Andere Länder, wie Frankreich und Tschechien haben sich bereits vor Jahren für eine gesetzliche Regelung entschieden, und verpflichten Lebensmittelmärkte ab einer bestimmten Größe zur Weitergabe an soziale Einrichtungen. Ich finde, diesen Schritt sollten wir in der Bundesrepublik ebenfalls gehen. Einen ersten Anlauf hatte unsere Fraktion bereits in der letzten Legislatur unternommen. Und in der damaligen Anhörung hatte sich der Beauftragte für „Brot für die Welt“ der Diakonie Mitteldeutschland in seiner Stellungnahme deutlich für eine bundesweite gesetzliche Regelung bis spätestens 2020 ausgesprochen. Doch bis heute hat sich da nichts getan!

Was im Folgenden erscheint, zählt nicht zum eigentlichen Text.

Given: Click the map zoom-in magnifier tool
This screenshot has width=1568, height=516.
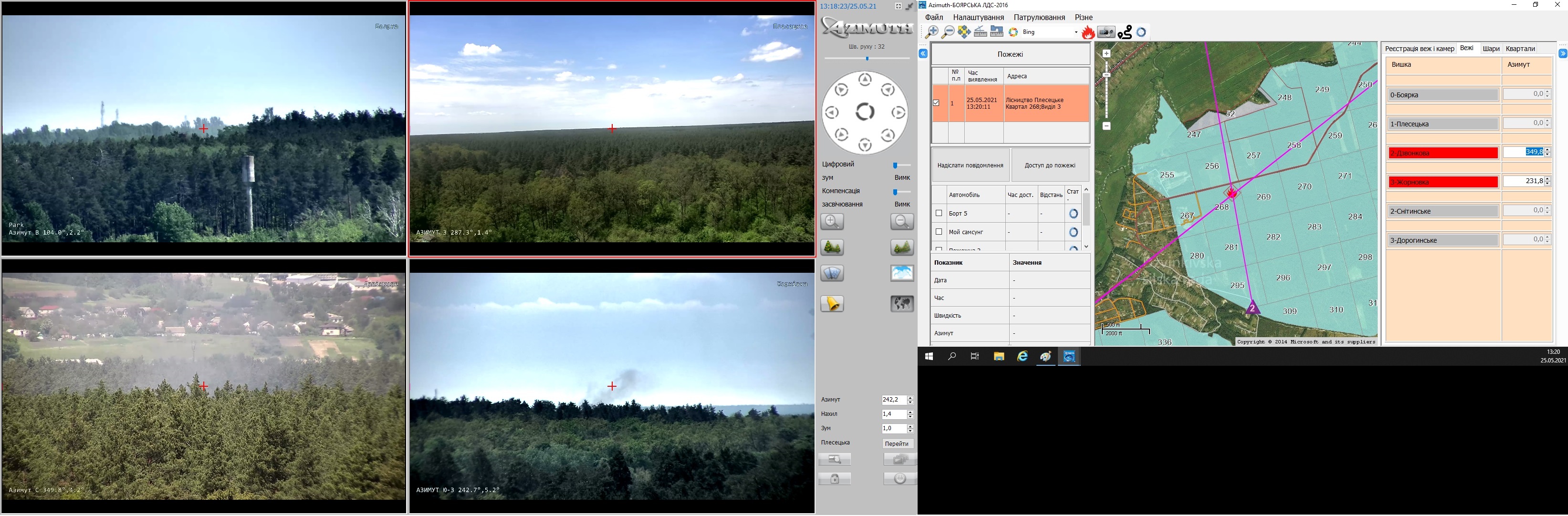Looking at the screenshot, I should (931, 32).
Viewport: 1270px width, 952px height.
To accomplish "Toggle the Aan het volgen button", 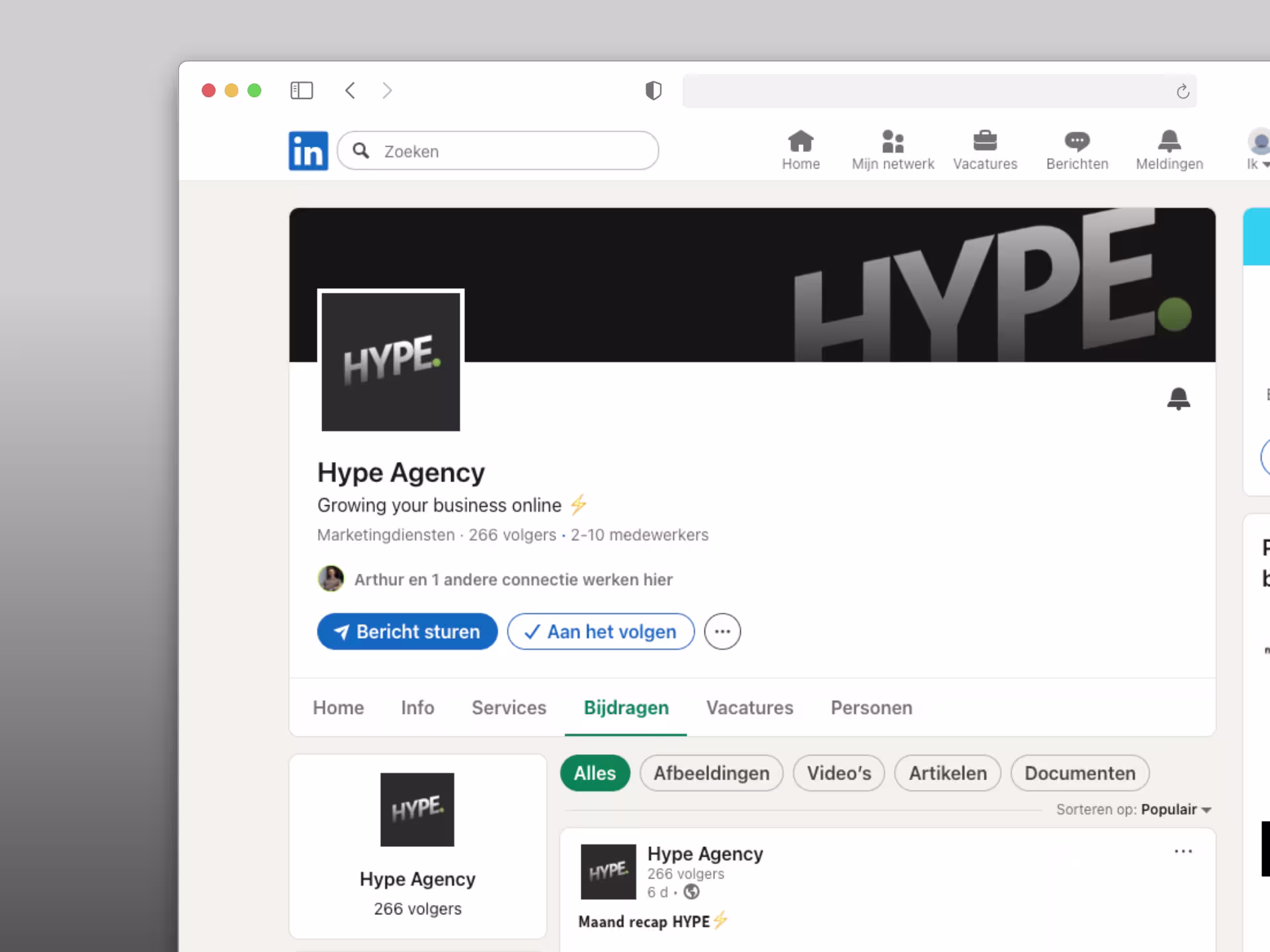I will coord(601,631).
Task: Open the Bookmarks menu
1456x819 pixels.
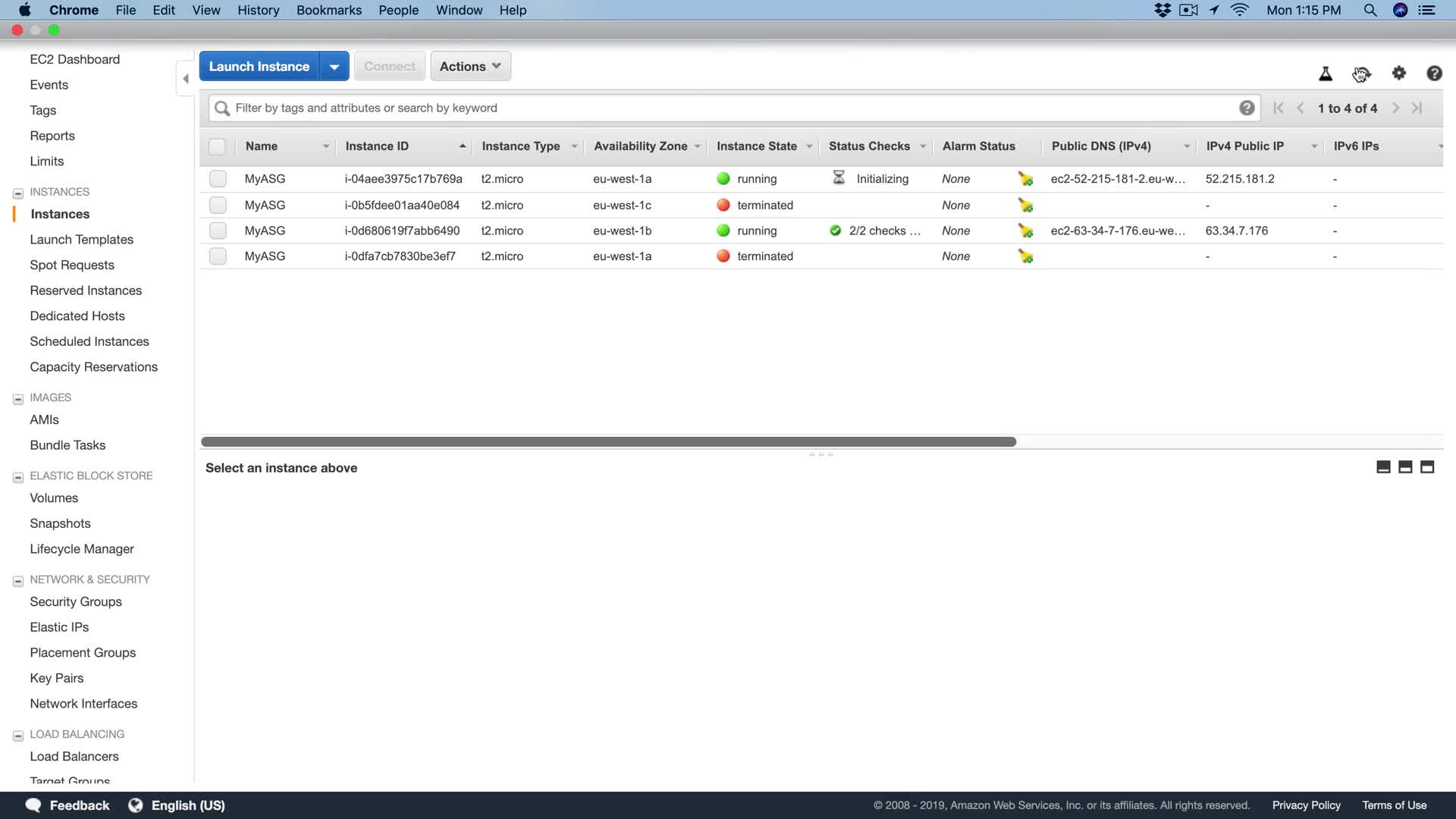Action: tap(328, 10)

Hinzu kommt, dass Wohltätigkeitsorganisationen wie die Tafeln derzeit nicht nur mit einem viel größeren Ansturm von bedürftigen Menschen und weniger verfügbaren Lebensmitteln konfrontiert werden, sondern zugleich die Kosten für Strom und Kraftstoff längst aus dem Ruder gelaufen sind, sodass die ohnehin nur auf Spendenbasis und überwiegend ehrenamtlich arbeitenden Tafeln längst in finanzielle Not geraten. Hier sehen wir das Land in einer besonderen Verantwortung und wollen daher, dass sie kurzfristig unterstützt werden, um ihnen den Aufbau und die Unterhaltung der Infrastruktur für Transport und Lagerung unbürokratisch zu ermöglichen.
Viele Menschen sind sich bewusst, dass Lebensmittel wertvoll sind und vielleicht auch gezwungen, sich aus Lebensmittelabfällen noch Genießbares herauszusuchen. Doch noch immer wird das sogenannte Containern strafrechtlich verfolgt, obwohl sich auch mehr als 80 Prozent der Menschen dafür ausspricht, das Retten noch genießbarer Lebensmittel aus der Mülltonnen zu erlauben.
Neben den auf der Bundesebene notwendigen und in unserem Antrag geforderten Maßnahmen, benötigen wir dringend als Land eine eigene Strategie zur Vermeidung von Lebensmittelabfällen, die alle Akteure vom Acker bis zum Teller einbindet und konkrete Vorschläge, Maßnahmen und Unterstützungsformen erarbeitet. Andere Bundesländer sind da schon ein ganzes Stück weiter.